My adventures with MicroK8s to enable GPU and use MIG on a DGX A100

Hi folks. I wanted to share my story about using MicroK8s and MIG (Multi-Instance GPU) on an Nvidia DGX A100 server. This required, among other things, that I ran microk8s enable gpu but even that step wasn’t quite so simple. So here goes.

First of all, it looks like enabling GPU in MicroK8s has been a challenge for a while. There’s an issue on github where users have been posting for the last 2 years the trouble they’ve been running into trying to just do microk8s enable gpu.

The new MicroK8s version 1.21 in the beta snap channel (ie. sudo snap install microk8s --channel=1.21/beta --classic) now installs the Nvidia GPU operator. This K8s operator handles loading the nvidia driver in the kernel. This means you don’t need to have the nvidia drivers installed on the host. As a matter of fact, you have to make sure that there are no nvidia drivers installed on the host. So that’s step 1…

Note: I ran these steps on Ubuntu 20.04 on an Nvidia DGX A100 machine with 8 x A100 GPUs.

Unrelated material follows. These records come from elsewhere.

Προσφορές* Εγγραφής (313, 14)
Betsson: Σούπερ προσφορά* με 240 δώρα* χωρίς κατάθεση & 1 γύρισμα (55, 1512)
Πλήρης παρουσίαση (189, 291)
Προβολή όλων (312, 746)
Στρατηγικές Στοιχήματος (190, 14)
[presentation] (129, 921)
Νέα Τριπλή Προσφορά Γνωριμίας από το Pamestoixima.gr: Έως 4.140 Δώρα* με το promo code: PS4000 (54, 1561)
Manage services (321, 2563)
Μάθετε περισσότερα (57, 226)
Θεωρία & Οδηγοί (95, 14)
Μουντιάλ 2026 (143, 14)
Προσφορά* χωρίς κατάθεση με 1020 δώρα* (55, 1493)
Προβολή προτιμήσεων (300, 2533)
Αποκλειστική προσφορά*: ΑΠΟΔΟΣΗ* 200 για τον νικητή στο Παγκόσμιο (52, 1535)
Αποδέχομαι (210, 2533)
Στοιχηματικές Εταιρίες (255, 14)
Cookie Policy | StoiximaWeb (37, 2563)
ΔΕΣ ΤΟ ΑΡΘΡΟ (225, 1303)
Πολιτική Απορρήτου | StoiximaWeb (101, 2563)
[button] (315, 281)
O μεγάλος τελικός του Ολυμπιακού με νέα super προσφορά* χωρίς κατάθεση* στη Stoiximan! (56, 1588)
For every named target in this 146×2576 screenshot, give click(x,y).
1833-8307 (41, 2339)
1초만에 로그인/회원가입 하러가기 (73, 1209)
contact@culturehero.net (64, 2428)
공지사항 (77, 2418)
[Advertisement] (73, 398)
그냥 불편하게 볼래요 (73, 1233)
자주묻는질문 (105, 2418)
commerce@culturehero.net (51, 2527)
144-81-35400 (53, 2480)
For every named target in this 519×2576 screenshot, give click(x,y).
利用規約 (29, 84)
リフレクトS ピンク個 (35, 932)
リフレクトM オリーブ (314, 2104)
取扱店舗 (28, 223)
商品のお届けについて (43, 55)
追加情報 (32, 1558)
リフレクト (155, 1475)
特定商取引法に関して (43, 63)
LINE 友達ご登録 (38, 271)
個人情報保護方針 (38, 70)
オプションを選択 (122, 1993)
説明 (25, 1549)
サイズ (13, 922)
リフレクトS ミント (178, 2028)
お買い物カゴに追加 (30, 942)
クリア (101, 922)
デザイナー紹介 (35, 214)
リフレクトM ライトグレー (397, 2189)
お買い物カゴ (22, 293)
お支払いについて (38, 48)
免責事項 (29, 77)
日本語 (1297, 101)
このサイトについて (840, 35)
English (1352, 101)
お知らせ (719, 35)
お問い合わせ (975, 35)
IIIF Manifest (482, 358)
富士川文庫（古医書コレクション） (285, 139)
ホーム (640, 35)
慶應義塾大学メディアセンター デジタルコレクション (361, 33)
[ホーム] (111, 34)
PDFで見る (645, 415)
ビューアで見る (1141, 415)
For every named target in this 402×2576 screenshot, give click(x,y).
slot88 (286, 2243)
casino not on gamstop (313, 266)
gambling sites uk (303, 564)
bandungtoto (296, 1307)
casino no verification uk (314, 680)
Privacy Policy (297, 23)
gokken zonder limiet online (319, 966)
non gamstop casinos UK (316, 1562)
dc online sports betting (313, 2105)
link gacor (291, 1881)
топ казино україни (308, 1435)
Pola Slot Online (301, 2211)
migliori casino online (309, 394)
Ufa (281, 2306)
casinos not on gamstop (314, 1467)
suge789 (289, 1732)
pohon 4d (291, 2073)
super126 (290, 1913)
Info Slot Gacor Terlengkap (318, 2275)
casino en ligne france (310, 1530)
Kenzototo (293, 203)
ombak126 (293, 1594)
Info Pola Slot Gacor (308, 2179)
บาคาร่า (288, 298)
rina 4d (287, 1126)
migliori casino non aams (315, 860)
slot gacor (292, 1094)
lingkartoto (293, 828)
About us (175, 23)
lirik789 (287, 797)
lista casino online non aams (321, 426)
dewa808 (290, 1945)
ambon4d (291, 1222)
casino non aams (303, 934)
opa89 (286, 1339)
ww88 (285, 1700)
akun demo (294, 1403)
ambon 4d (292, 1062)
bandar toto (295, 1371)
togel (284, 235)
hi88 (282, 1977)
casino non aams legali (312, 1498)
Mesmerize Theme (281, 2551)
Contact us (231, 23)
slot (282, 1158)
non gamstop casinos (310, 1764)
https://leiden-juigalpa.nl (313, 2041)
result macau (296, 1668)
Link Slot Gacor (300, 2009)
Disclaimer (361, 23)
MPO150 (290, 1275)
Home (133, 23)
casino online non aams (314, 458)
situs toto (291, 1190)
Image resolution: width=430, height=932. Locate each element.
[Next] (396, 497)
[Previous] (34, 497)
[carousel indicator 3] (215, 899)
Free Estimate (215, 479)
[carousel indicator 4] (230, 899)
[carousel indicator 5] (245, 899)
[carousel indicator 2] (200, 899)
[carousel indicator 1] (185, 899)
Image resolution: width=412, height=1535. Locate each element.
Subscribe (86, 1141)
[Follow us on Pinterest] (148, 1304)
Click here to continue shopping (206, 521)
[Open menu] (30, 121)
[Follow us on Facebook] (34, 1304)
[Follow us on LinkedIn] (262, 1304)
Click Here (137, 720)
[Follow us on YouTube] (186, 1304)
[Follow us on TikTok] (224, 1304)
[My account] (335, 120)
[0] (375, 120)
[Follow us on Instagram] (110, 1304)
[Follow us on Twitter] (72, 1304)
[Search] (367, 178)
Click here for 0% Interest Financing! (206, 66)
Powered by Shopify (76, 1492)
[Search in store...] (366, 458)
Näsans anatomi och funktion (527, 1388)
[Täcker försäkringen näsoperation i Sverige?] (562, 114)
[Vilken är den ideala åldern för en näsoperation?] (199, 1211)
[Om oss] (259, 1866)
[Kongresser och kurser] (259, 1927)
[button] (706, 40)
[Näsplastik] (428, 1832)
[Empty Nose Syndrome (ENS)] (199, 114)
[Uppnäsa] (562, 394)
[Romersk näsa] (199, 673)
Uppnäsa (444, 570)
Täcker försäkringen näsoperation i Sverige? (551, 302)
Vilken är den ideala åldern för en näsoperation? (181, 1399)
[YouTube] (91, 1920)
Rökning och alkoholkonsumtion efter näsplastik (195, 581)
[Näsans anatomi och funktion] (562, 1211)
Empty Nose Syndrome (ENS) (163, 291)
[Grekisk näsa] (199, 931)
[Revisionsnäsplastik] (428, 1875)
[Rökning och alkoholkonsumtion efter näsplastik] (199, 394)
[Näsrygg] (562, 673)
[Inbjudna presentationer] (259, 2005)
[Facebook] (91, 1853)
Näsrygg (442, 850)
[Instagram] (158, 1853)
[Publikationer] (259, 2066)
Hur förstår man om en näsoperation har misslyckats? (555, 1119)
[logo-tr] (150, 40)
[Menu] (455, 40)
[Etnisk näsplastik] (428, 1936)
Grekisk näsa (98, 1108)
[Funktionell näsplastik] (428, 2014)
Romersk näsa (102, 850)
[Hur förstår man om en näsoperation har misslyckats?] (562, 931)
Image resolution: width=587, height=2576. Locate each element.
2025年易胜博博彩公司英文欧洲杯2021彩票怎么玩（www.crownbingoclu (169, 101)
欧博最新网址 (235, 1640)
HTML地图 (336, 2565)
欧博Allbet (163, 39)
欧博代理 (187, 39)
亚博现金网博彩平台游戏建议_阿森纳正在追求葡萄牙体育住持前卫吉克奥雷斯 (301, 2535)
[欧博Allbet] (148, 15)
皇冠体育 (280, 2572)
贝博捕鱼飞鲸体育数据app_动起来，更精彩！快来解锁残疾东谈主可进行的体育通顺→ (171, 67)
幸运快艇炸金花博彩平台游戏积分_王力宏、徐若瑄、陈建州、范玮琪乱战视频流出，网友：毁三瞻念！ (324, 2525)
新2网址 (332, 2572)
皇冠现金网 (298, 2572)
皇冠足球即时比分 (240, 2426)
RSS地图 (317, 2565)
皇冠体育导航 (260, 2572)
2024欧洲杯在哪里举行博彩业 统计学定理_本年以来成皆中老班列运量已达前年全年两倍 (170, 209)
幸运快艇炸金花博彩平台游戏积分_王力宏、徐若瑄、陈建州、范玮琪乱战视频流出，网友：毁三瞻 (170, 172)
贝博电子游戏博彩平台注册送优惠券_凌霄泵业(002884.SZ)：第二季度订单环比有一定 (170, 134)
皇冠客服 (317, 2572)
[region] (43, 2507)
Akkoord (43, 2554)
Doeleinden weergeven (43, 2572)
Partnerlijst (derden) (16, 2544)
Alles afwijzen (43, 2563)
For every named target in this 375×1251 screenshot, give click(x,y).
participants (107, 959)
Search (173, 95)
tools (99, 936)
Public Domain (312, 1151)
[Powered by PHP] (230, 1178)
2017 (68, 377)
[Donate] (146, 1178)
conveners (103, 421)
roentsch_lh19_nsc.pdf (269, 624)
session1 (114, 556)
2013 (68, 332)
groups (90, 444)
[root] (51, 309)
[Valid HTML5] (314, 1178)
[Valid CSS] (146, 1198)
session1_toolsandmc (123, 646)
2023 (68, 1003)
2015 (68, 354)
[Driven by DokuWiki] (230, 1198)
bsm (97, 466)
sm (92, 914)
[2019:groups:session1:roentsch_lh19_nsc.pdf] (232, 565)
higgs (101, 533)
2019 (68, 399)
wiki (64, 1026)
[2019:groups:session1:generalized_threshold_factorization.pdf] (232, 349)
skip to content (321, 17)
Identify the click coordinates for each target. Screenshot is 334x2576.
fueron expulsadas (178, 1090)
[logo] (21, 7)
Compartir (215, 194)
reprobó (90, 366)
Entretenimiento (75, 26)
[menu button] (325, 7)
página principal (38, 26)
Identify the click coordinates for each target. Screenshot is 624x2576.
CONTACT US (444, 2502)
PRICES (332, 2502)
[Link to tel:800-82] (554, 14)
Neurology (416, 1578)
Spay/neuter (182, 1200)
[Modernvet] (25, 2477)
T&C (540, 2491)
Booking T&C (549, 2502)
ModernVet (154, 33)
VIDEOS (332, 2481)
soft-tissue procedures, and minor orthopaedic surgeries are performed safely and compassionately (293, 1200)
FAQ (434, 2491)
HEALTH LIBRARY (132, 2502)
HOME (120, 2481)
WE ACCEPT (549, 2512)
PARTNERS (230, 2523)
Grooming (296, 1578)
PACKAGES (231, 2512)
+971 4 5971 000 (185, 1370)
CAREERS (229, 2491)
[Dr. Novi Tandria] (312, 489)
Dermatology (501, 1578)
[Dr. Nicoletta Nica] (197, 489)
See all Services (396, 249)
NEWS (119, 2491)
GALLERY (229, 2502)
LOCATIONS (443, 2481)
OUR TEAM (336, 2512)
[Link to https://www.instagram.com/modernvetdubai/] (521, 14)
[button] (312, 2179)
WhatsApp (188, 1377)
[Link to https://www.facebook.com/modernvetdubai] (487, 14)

Step 1) Make sure to completely remove Nvidia drivers from the host

Find all the nvidia-driver-xyz packages (dpkg -l | grep nvidia-driver) and apt purge them. I simply removed every package with the words nvidia or cuda in them. Even better yet, start with a brand new Ubuntu 20.04 machine.

Step 2) Blocklist the nouveau driver

The second step is to make sure to block the nouveau driver from loading in the kernel, otherwise the nvidia daemonset plugin won’t be able to load the nvidia drivers since nouveau will be holding and locking the devices.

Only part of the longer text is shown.